# Introduction to Pandas

### What is Pandas?

Built on NumPy, Pandas is an open-source high-level data manipulation tool that lets you analyse,
clean and manipulate data in what are called DataFrames. 
<br><br>A DataFrame is just an object that stores data in a table-like structure of rows (observations) and columns (Features/Labels).

### Series

A series is an indexed single dimentional object (a Dataframe with only a single column) the default index starts from 0 goes up to the length of the series.

In [None]:
import numpy as np
import pandas as pd

In [None]:
#create a series with default indexing
s1 = pd.Series([0,1,3,4,5])
s1

In [None]:
s1 = pd.Series([0,'Hello','World',4,5.2])
s1

In [None]:
#create a series with specific indices
s1 = pd.Series([3, 4, 5, 6 ,7], index=['1st', '2nd', '3rd', '4th', '5th'])
s1

In [None]:
s1['3rd']

In [None]:
s1[s1 > 4]

In [None]:
s1[s1%2==0]

In [None]:
s1[1:-1]

In [None]:
s2 = pd.Series([0,'Hello','World',4,5.2])
s2.append(s1)

### DataFrame

In [None]:
#empty dataframe
df = pd.DataFrame(columns=['First_name', 'Last_name', 'Age', 'Gender'])
df

In [None]:
#insert ordered values
df.loc['p1'] = ['Winston', 'Bishop', 32, 'Male']
df.loc['p2'] = ['Jessica', 'Day', 31, 'Female']
df

In [None]:
#insert unordered values
df.loc[3] = dict(Gender='Male', First_name='Nick', Age=33, Last_name='Miller')
df

In [None]:
#create a dataframe from ordered lists
l = [['Winston', 'Schmidt', 32, 'Male'], ['Cece', '', 31, 'Female']]
df = pd.DataFrame(l, index=[0, 'a'], columns=['First_name', 'Last_name', 'Age', 'Gender'])
df

In [None]:
#create a dataframe from a dict
d = {'a':['Jessica', 'Day', 31, 'Female'], 'b':['Nick', 'Miller', 33, 'Male']}

In [None]:
df = pd.DataFrame(d, index=['Gender', 'Age', 'Height', 'Weight'])
df

In [None]:
df = pd.DataFrame.from_dict(d, orient='index')
df.columns=['Gender', 'Age', 'Height', 'Weight']
df

In [None]:
df.T

#### Loading a CSV file to a Dataframe

In [None]:
#from google.colab import drive 
#drive.mount('/content/gdrive')
#trees =pd.read_csv('gdrive/My Drive/trees.csv')
import io
from google.colab import files

uploaded = files.upload()
trees = pd.read_csv(io.StringIO(uploaded['trees.csv'].decode('utf-8')))
trees

In [None]:
trees.head()

In [None]:
trees.tail(7)

In [None]:
trees.drop('Index', axis=1, inplace=True)
trees.head()

In [None]:
trees.info()

In [None]:
trees.describe()

#### Column selection

In [None]:
trees['Height'].head()

In [None]:
type(trees['Height'])

In [None]:
trees[['Height', 'Volume']].head(3)

#### Row selection

In [None]:
trees[5:10]

In [None]:
trees.iloc[5:10]

In [None]:
trees[trees['Height'] > 80]

In [None]:
trees[(trees['Height'] > 80) & (trees['Girth'] < 12)]

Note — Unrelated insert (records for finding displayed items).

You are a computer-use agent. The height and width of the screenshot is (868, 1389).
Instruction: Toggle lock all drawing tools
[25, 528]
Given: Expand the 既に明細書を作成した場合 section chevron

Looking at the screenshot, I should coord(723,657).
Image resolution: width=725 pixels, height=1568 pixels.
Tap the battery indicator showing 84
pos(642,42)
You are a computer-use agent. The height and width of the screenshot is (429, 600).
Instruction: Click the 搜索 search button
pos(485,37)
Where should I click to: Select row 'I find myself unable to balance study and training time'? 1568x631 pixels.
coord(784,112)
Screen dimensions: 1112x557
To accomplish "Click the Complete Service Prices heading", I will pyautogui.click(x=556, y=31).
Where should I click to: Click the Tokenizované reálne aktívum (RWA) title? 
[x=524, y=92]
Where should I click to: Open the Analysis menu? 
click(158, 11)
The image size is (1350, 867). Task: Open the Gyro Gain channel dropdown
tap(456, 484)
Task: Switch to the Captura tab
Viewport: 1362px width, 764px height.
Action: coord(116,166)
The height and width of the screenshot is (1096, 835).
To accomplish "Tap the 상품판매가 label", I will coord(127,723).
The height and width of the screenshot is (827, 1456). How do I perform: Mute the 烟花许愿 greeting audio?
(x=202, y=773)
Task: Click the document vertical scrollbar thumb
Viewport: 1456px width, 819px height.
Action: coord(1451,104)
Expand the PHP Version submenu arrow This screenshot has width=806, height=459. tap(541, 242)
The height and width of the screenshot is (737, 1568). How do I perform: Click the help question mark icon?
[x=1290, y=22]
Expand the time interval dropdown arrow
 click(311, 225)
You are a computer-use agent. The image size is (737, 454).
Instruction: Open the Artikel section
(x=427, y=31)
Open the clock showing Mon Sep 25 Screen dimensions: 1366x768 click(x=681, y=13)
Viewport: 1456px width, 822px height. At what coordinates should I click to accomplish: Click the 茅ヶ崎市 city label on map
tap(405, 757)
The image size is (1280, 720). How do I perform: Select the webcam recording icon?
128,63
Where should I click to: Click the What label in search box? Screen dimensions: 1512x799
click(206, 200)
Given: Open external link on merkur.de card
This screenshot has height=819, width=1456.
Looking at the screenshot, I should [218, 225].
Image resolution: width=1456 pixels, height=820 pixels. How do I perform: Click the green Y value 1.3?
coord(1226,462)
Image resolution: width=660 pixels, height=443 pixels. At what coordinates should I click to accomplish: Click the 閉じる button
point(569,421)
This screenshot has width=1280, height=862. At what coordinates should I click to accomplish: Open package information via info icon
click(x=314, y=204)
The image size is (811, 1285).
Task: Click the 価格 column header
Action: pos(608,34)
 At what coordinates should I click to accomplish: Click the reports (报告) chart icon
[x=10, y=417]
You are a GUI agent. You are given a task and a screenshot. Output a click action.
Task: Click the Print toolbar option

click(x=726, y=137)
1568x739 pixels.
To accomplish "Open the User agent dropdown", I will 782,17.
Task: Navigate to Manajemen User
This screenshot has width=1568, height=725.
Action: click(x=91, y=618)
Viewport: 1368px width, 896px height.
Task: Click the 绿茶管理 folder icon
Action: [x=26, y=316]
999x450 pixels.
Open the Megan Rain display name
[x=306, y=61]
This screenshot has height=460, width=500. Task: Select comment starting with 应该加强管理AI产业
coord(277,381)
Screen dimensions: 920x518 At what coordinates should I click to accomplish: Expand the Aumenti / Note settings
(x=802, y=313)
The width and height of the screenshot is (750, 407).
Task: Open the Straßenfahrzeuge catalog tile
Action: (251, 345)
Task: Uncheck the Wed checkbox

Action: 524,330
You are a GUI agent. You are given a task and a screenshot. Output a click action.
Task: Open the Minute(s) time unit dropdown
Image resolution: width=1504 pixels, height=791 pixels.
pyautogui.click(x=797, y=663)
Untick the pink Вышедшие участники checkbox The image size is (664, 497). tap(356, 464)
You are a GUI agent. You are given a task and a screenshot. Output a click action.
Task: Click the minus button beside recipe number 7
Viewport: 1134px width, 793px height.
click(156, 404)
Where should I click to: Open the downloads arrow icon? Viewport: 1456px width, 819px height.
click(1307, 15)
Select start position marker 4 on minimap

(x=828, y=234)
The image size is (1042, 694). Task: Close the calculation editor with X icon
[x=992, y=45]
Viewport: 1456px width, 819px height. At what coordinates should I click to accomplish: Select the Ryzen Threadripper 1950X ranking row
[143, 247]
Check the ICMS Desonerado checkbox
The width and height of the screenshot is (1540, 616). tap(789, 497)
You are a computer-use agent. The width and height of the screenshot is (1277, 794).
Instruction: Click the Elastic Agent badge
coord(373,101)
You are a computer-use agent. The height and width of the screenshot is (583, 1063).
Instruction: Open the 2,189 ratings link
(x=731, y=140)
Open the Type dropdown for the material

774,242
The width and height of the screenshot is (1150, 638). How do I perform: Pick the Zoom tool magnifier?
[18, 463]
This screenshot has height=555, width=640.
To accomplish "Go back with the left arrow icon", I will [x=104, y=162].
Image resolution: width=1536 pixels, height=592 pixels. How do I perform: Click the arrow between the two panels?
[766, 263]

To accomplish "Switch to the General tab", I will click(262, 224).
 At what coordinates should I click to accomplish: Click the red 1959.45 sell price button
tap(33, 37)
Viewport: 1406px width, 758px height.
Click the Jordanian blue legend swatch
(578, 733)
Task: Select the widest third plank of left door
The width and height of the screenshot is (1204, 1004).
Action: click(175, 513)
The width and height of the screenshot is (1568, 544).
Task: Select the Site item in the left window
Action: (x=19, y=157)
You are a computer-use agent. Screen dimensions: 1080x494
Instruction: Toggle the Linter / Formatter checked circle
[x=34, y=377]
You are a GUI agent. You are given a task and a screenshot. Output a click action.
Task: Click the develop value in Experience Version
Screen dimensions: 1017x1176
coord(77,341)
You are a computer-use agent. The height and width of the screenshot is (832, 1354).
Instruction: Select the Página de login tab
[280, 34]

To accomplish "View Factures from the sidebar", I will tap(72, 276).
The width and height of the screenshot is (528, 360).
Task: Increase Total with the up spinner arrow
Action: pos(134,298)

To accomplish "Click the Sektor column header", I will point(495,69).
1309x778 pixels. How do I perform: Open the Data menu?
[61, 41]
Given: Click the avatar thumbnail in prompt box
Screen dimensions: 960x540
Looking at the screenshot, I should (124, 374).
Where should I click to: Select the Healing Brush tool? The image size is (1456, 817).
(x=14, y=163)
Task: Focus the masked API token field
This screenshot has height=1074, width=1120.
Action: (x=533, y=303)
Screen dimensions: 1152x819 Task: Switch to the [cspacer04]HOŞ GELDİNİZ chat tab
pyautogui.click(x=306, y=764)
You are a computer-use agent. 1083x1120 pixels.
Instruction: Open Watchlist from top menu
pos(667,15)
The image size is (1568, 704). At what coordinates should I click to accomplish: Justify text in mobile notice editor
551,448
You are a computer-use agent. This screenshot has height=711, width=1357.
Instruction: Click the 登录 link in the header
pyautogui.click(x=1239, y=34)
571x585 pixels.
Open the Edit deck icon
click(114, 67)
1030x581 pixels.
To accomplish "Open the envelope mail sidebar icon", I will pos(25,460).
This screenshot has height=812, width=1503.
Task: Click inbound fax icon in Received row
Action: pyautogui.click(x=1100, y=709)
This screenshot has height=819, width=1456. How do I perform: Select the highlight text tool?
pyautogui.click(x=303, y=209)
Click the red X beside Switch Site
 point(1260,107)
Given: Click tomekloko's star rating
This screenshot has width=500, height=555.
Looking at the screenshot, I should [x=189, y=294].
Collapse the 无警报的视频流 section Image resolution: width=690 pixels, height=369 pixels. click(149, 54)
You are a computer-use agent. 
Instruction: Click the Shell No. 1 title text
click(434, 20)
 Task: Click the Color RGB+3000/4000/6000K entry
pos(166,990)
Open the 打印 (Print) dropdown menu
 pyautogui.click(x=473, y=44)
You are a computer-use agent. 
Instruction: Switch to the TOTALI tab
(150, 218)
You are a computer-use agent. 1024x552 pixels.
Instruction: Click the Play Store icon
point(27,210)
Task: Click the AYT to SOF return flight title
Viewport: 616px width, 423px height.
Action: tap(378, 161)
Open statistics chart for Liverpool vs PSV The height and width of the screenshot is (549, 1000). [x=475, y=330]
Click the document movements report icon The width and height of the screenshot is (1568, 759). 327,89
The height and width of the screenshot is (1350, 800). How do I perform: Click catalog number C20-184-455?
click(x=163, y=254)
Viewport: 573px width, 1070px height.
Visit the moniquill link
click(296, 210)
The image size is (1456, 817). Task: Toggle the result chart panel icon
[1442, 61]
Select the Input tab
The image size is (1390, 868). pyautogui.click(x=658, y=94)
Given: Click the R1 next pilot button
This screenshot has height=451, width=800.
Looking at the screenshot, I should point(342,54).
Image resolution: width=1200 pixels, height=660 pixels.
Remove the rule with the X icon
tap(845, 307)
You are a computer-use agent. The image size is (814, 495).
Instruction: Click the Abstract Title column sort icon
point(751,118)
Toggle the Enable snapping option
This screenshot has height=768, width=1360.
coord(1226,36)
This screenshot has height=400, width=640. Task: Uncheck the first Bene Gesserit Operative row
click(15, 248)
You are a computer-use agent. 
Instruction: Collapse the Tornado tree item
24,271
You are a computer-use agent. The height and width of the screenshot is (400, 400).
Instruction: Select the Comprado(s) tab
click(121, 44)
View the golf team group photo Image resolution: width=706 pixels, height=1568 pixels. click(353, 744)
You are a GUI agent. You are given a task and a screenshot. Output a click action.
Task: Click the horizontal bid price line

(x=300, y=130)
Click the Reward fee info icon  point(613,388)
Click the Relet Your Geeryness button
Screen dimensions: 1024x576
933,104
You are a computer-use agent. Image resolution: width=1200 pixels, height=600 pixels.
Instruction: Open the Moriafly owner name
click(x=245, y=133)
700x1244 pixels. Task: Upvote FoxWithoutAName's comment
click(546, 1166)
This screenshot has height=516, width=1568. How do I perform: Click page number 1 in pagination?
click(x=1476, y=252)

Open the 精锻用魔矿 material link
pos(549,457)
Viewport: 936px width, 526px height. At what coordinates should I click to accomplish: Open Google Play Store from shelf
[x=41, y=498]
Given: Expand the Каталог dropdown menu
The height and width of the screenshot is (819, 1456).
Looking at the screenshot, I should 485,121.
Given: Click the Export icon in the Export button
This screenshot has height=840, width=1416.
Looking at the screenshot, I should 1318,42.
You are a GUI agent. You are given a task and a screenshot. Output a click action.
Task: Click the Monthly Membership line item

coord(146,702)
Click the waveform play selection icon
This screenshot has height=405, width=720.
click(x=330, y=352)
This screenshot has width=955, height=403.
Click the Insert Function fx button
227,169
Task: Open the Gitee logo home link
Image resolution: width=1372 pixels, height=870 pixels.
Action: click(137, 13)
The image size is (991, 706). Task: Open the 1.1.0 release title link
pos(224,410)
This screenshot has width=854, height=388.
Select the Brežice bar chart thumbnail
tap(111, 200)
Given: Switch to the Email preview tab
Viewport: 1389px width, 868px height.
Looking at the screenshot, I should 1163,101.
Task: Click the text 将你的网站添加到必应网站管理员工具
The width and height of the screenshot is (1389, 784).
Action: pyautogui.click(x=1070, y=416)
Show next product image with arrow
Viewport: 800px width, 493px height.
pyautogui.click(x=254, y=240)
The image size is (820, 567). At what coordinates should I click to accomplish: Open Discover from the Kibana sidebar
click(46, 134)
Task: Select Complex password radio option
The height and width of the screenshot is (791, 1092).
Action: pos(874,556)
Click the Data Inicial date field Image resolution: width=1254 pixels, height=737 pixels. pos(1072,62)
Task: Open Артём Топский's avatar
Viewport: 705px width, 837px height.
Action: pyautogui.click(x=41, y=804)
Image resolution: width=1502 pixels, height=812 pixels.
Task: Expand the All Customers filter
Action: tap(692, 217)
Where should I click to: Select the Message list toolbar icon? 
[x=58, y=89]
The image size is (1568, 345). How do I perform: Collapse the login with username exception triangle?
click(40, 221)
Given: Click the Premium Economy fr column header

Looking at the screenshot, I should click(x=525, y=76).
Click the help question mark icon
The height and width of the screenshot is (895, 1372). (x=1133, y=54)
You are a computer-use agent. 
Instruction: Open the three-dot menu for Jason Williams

The difference between `iloc()` and `loc()`

In [None]:
trees2 = trees[trees['Height'] > 80]
trees2

In [None]:
trees2.iloc[:5]

In [None]:
trees2.loc[:5]

In [None]:
sorted_trees = trees.sort_values('Height')
sorted_trees.iloc[:7]

In [None]:
sorted_trees.loc[:7]

In [None]:
trees2.to_numpy()

In [None]:
trees2['Girth'].to_numpy()

# ===================================================

### Excersies:

#### Q1

Read a dataset of students grades `grades.csv` and put it in a dataframe then display the first 5 observations to get an idea about what you are dealing with.

#### Q2

Display the last 3 observations from the dataset

#### Q3

Display some information about the data. (datatype and count)

#### Q4

Display a descriptive statistical summary about the data.

#### Q5

Remove the column `SSN`, which is the social security number, as we dont need it. Make sure that the original is updated as well.

#### Q6

Sort the data based on the `final` grade and show the top 3 students in the class.